The Joy Factory makes some bold claims in the description of the RainBallet case, stating that it is waterproof and rugged, while maintaining the usability by keeping the camera, microphone and speaker as unobsctructed as possible. The site is careful to note that the case is IPX5 rated. This means that it is water resistant enough to use the term waterproof but that it is really made to resist “jets of water” and is not aimed at being a truly submersible option.
The construction of the RainBallet is commendably solid and beautiful. Waterproof cases have a tendeny to look pretty terrible and be pretty bulky. The RainBallet is neither, with its pleasant smoky translucense and red accents. The detailing is nice as well, with grippy panels that make it easy to hold on to and a rubberized front finish. It even comes with a pleasant looking cinchable wrist strap that has a badge that doubles as a locking tool for the case’s clasps.
The interior of the case features several rubber pads that keep the phone from rubbing up against the plastic and provide shock absorbance. The water-resistance is ensured by an overlapping edge design that features a healthy silicone washer. Once you close the case, you’re presented with three locking clamps that pull the two halves together. It’s all very well done and reminiscent of the underwater housings I have had for my cameras.
Because the top and sides of the case have no access to buttons, you’re not going to be able to use the mute switch, power button or volume buttons. This may limit how long you’re able to keep the case on without getting annoyed. Just make sure to set a short timeout on your auto-lock and you’ll probably be ok.
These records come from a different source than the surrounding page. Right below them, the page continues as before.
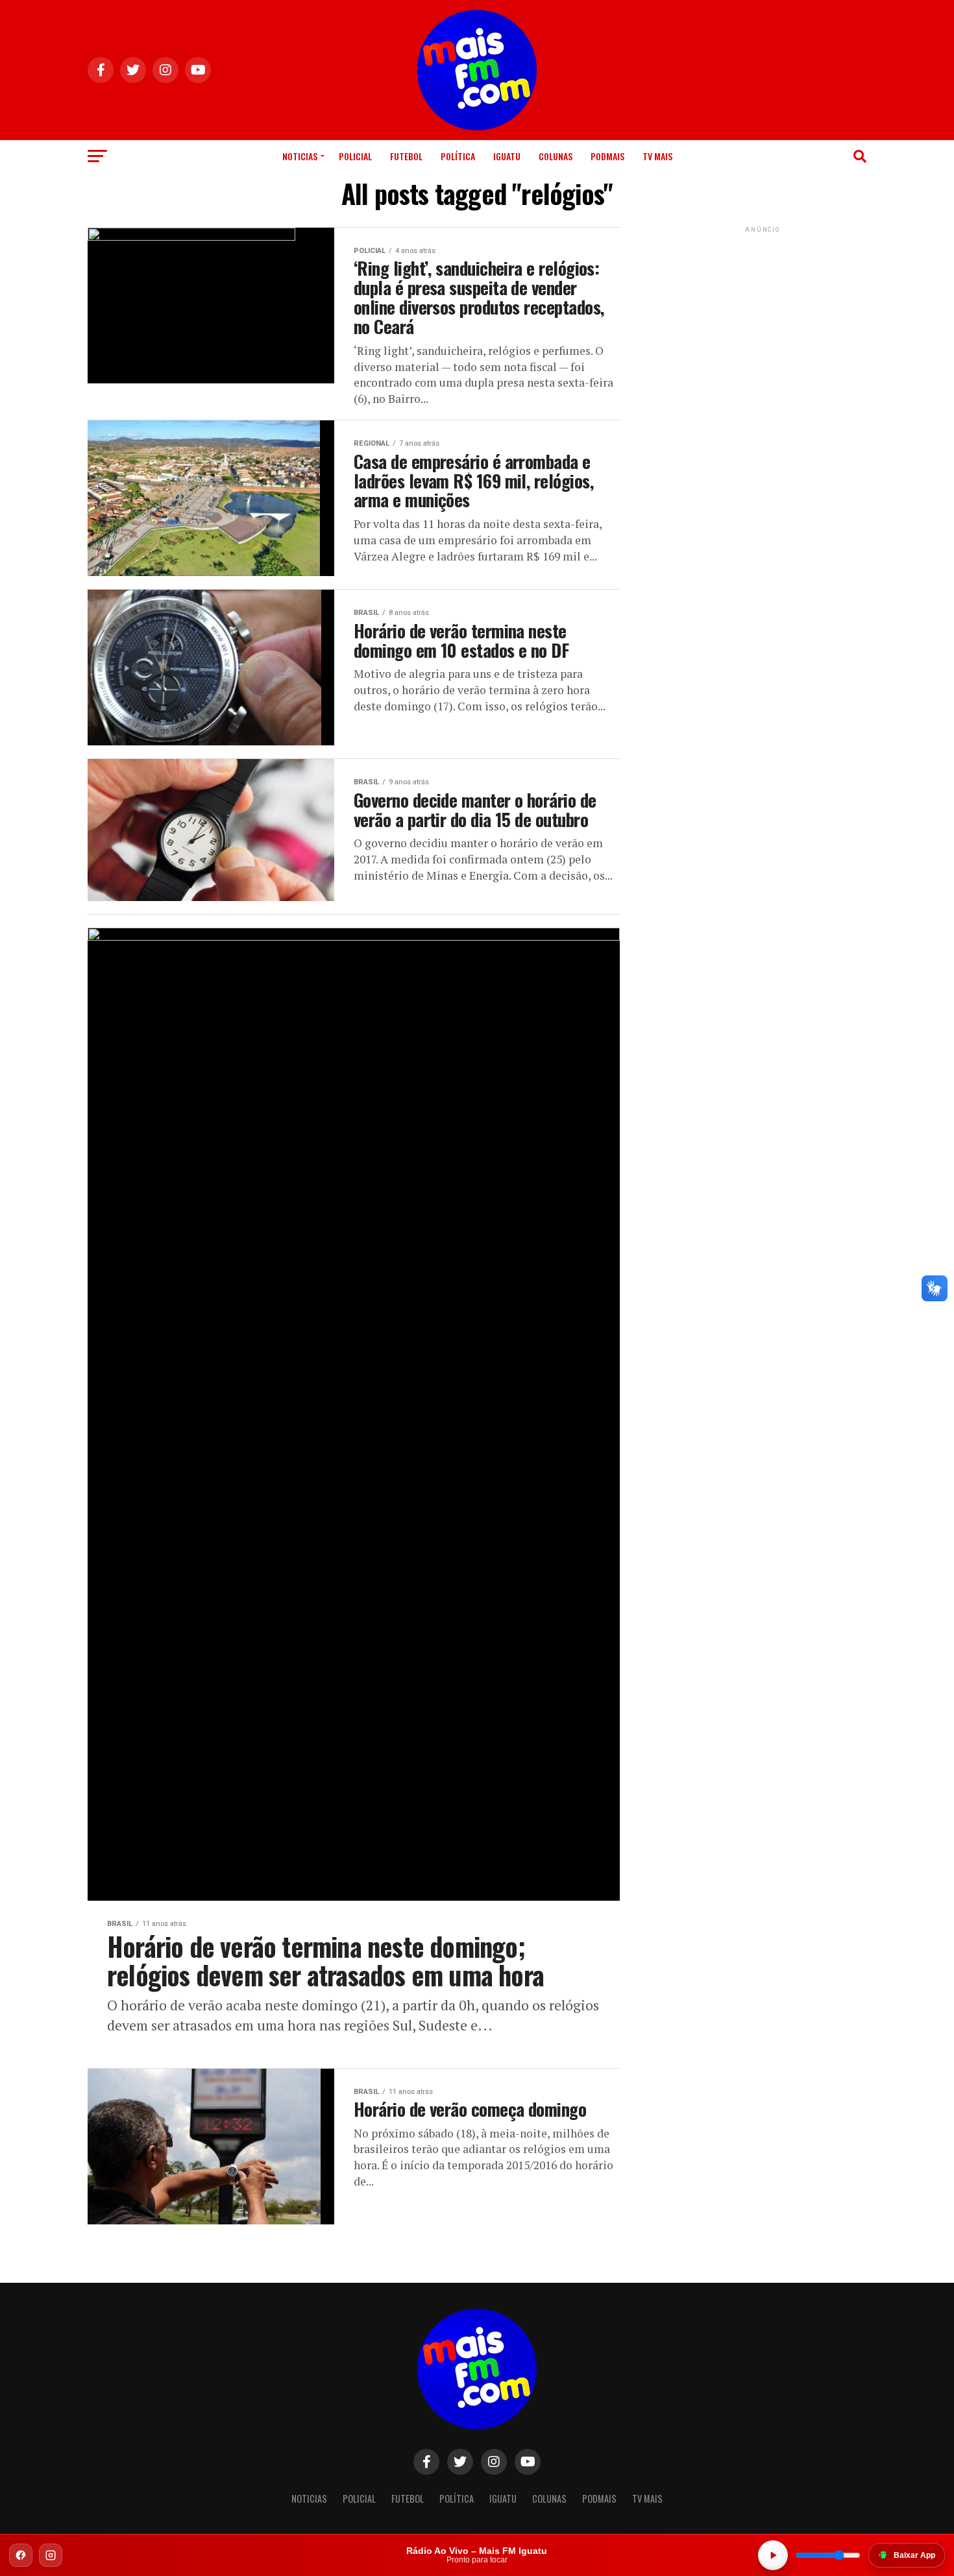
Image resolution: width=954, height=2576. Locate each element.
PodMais (607, 156)
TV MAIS (657, 156)
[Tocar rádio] (773, 2555)
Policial (355, 156)
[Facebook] (20, 2555)
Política (458, 156)
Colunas (555, 156)
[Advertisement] (762, 316)
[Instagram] (50, 2555)
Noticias (299, 156)
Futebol (406, 156)
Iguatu (506, 156)
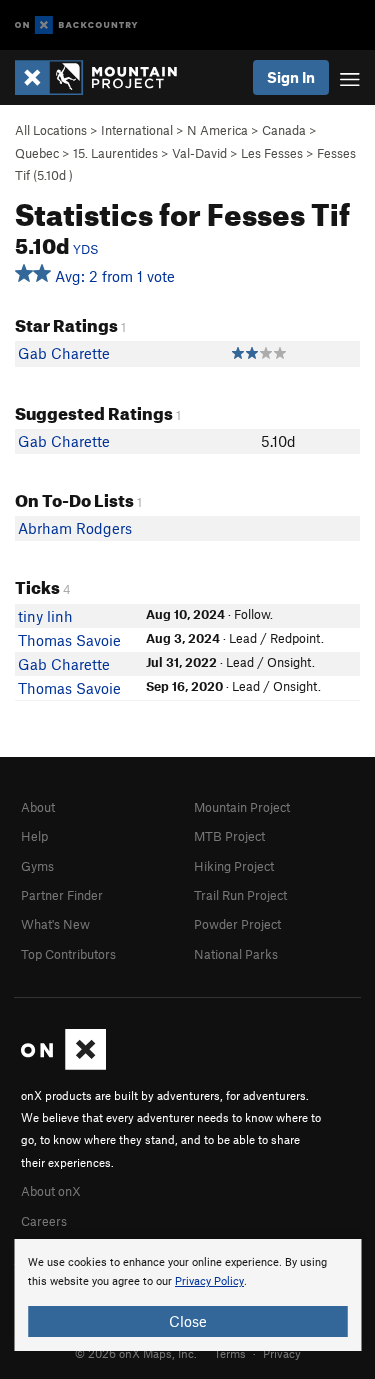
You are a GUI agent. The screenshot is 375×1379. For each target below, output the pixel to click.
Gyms (37, 866)
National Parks (236, 954)
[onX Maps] (63, 1065)
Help (34, 836)
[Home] (106, 77)
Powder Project (237, 924)
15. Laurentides (115, 153)
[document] (187, 1295)
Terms (230, 1353)
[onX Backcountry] (76, 25)
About (38, 807)
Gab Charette (64, 353)
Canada (284, 130)
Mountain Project (242, 807)
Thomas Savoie (69, 640)
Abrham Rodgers (75, 528)
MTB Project (229, 836)
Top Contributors (68, 954)
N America (217, 130)
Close (188, 1321)
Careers (44, 1221)
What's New (55, 924)
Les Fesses (272, 153)
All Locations (51, 130)
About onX (51, 1191)
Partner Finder (62, 895)
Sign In (291, 77)
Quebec (37, 153)
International (137, 130)
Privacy (282, 1353)
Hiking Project (234, 866)
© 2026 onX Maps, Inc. (136, 1353)
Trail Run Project (240, 895)
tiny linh (45, 616)
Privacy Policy (209, 1281)
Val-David (199, 153)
The screen is covered by a plastic pane which allows touch sensitivity throuh it. The touch works fine, although you have to get a bit stabby and insistent with your fingers. It’s not going to be great for touch gaming or anything but you should be able to shoot pictures and answer phone calls just fine.
There isn’t a lot of overlap on the edges though, which can tend to make one nervous. I would have much rather seen a double walled chamber that would force any water to go around the seal, up, back down and past the seal again to get inside. Regardless, however, the case worked like a charm.
I put it through mostly casual testing in the pool by submerging it and holding it at the bottom of the pool for a while, which goes above and beyond its classification of ‘splash protection’. I let other people play with the phone in the RainBallet while splashing around in the pool and shot some video and still images while I was at it.
Never did even a drop make it past the seal, altogether very solid performance.
Another thing that The Joy Factory touts about the RainBallet is the performance of the camera and microphones while inside the case, something that is normally a major issue with housings. The video and still images I shot through the case had superb image quality, making it almost impossible to tell that you’re shooting from inside a case.
Despite the thin membranes that the RainBallet features, the sound was still relatively muffled, at least coming in. I was able to hear callers through the case fairly easily although they had issues hearing me. The sound on the video I shot, which you can see above, is fairly decent.
Overall I found the construction of the RainBallet to be solid and not incredibly bulky. It’s an excellent case to take to the pool or beach and would make a good option for anyone looking to protect their phone without having to shove it into a large, ugly case. The lack of access to the power button is a bit of a bummer and makes this a bit less of a general purpose case and more of a ‘special occasions’ offering.